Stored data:
• • • • • • •

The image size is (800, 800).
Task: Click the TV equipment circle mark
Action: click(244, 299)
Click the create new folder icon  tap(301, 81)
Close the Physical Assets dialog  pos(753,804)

• • • • • • •

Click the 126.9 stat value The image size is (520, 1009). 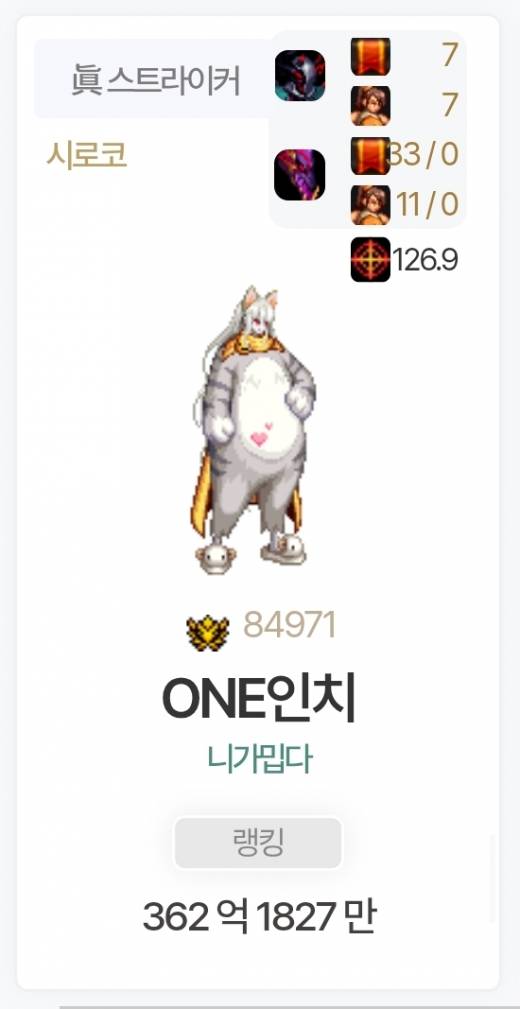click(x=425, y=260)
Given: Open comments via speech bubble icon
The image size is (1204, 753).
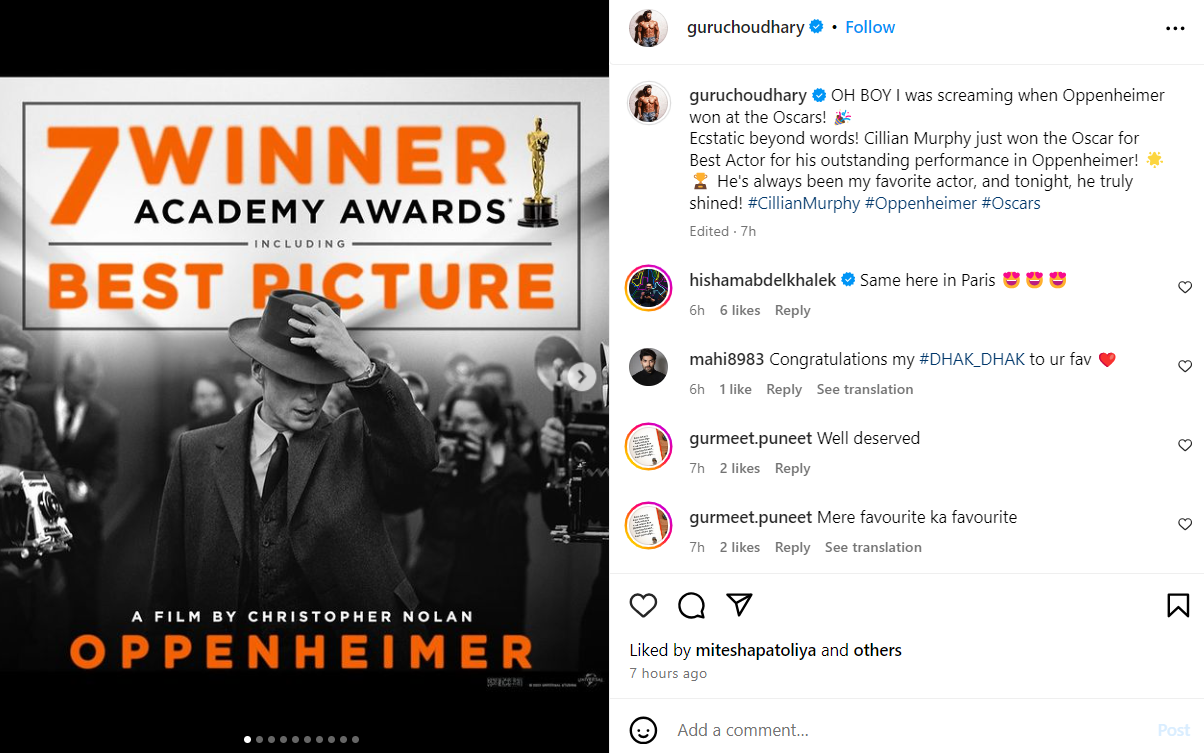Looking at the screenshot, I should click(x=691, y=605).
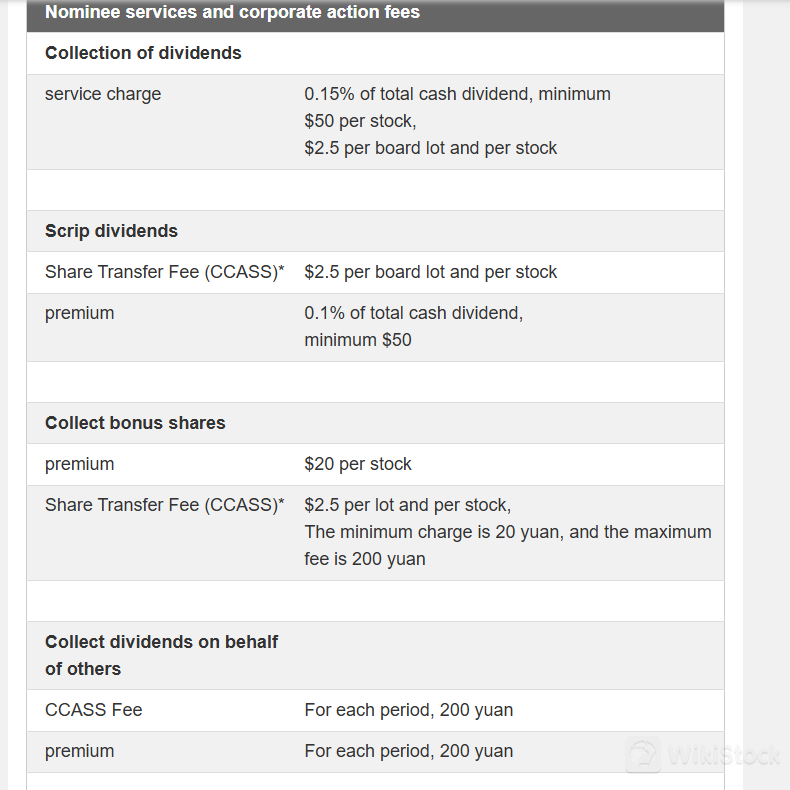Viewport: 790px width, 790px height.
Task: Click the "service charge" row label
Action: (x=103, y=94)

• • • • • • •

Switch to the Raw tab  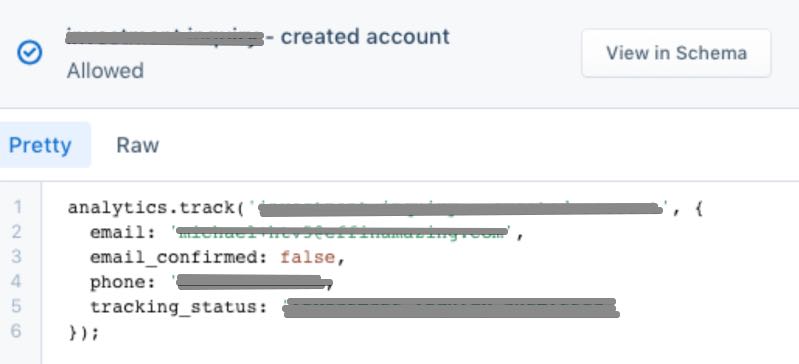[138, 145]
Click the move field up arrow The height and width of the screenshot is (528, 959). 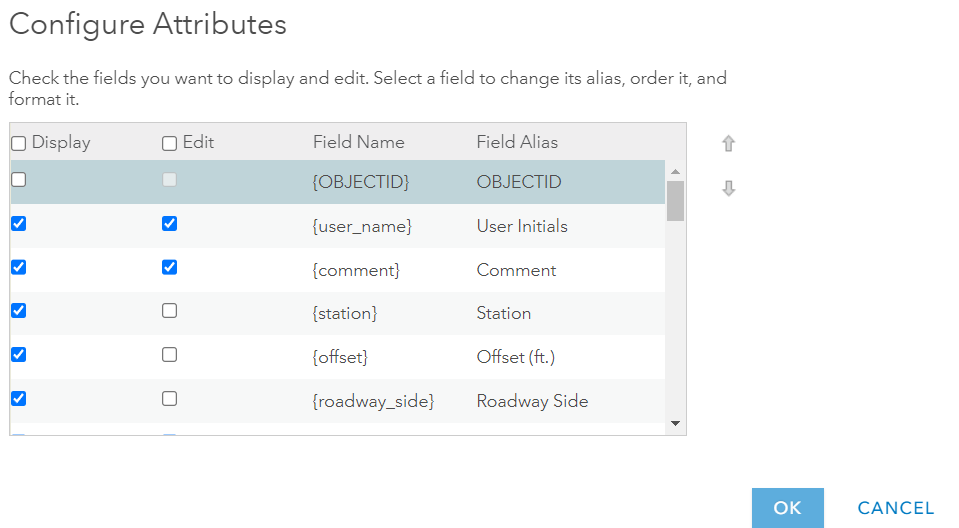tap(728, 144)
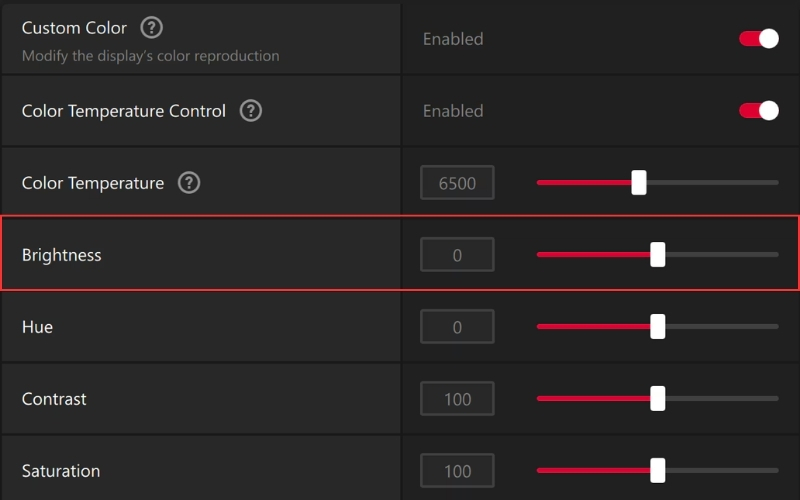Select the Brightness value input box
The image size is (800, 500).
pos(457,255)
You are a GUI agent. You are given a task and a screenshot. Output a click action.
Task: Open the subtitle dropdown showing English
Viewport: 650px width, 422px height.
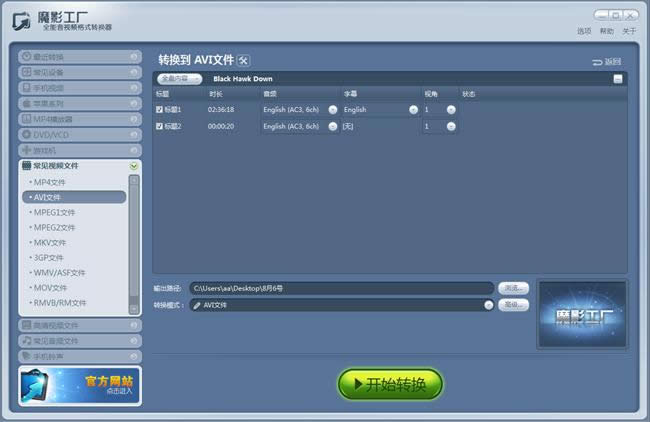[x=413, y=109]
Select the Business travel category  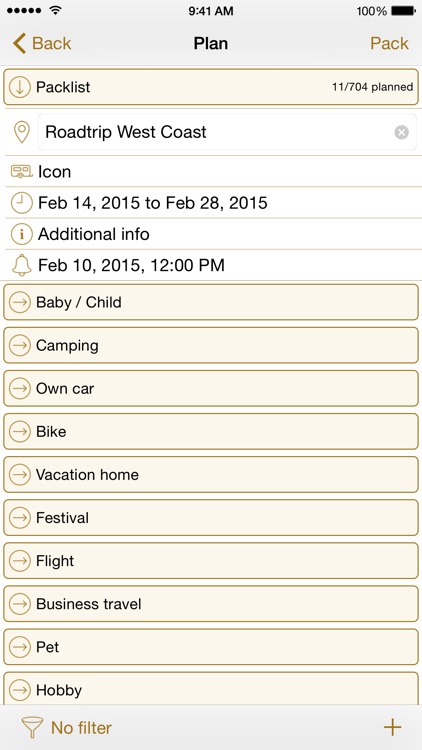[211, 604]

• • • • • • •

(WORK TO BE COMPLETED): Would you please copy exactly the part of the entries above that begins at the line containing "Click the create" and ends at the line containing "Close the Physical", both lines included?

(TASK RESULT):
Click the create new folder icon  tap(301, 81)
Close the Physical Assets dialog  pos(753,804)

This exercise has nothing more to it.